Stepping up to bat: Kari Lake embraces Donald Trump during a campaign rally at the Legacy Sports arena in Mesa, Ariz. (Mario Tama / Getty Images) Despite the signs around the country that rage was bubbling up over abortion restrictions and the increasingly violent, overtly antidemocratic rhetoric coming from the MAGA camp, Arizona remained on a political knife-edge; even seasoned local political observers struggled, in the final weeks of the campaign season, to interpret the data they were receiving. 'To tell you the truth, I'm completely perplexed, nervous about it,' said Brendan Walsh, the executive director of the Phoenix-based organization Worker Power, in late October. An outgrowth of Unite Here Local 11, the union that had played such a key role in flipping Arizona for Joe Biden and capturing two US Senate seats for Democrats in 2020, Worker Power had been on the ground canvassing and talking with working-class voters for months. 'I feel good about Mark Kelly winning,' Walsh said, but then sounded a note of caution: 'There's no reason to think it will all go one way. It can be all over the place. The polling is very close in all of them.' In 2020, Arizona went for Biden by a 10,000-vote margin. The result sent Trump and his acolytes into paroxysms of rage and ultimately led to the much-derided Maricopa County 'audit.' Two years later, with the state's GOP primary voters having plunged the party into the realm of QAnon madness, none of the wounds of 2020 have fully scabbed over. The trio of candidates for top statewide offices—Lake, the charismatic onetime Fox News anchor, for governor; Abe Hamadeh for attorney general; and Mark Finchem for secretary of state—were all election deniers who'd pledged to use the power of their office to ensure Republican victories in closely contested races. 'The GOP governor's candidate is talking about nothing but the supposedly stolen election and culture war issues,' said Tom Prezelski, who served as a Democratic state House member from 2003 to ‘09 and is now an author and political analyst. 'The Democratic candidate is talking about water issues and people's actual problems and governing, whereas Kari Lake is mostly about grievances.' Meanwhile, Hamadeh has presided over campaign rallies at which his supporters chant 'Lock them up!' in reference to Maricopa County election officials.

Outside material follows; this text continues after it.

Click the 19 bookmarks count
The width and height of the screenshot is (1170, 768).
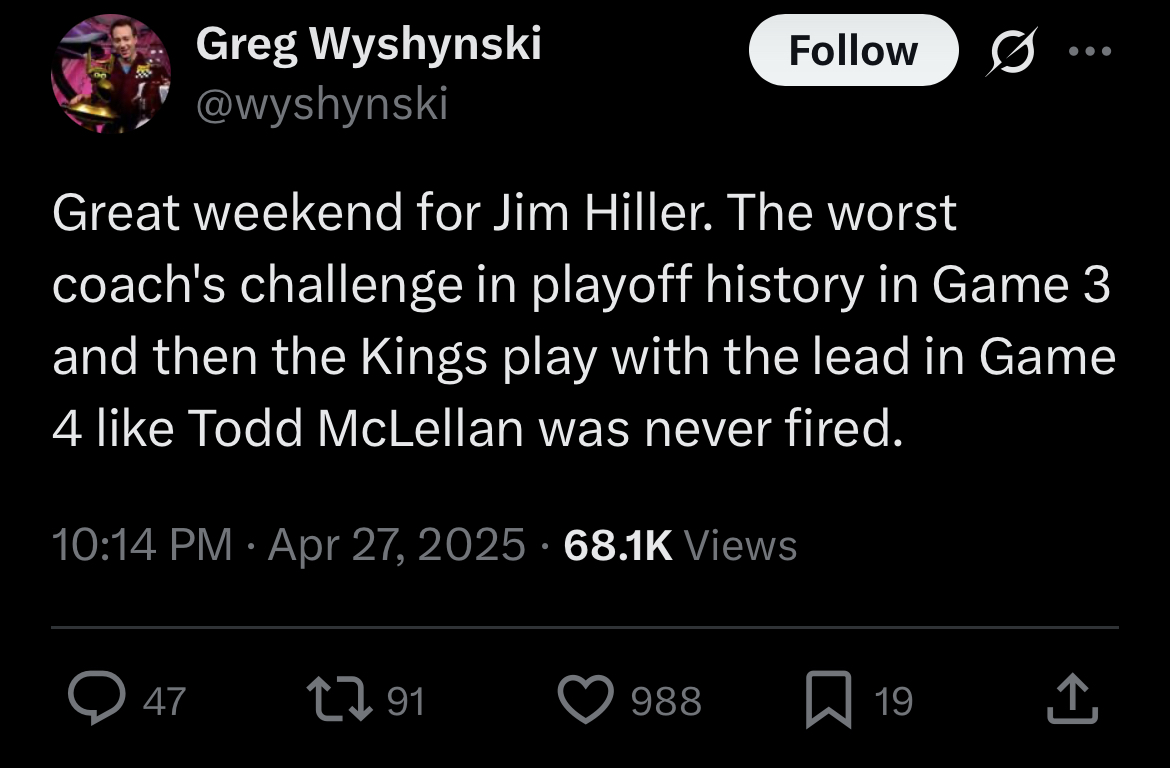pyautogui.click(x=893, y=702)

Many moderate Republicans, including John Giles, the mayor of Mesa—who boasts that it's one of the most populous cities in the United States with a Republican mayor—joined liberals in seeing the Lake-Hamadeh-Finchem combo as an unprecedented threat to the functioning of American democracy. Giles had very publicly endorsed Katie Hobbs, the Democratic gubernatorial candidate, as well as Mark Kelly. He worried that if Lake were elected, there would be no brakes on an increasingly extreme GOP caucus in the state Legislature, and he feared what her election would mean for the future of fair political competition in his state. 'Silence is not an option in this election,' he said. 'Silence is acquiescence.' In the final weeks of the campaign, outgoing Wyoming Representative Liz Cheney came to Arizona to stump for Democrats and against the election-denying troika of GOP hopefuls.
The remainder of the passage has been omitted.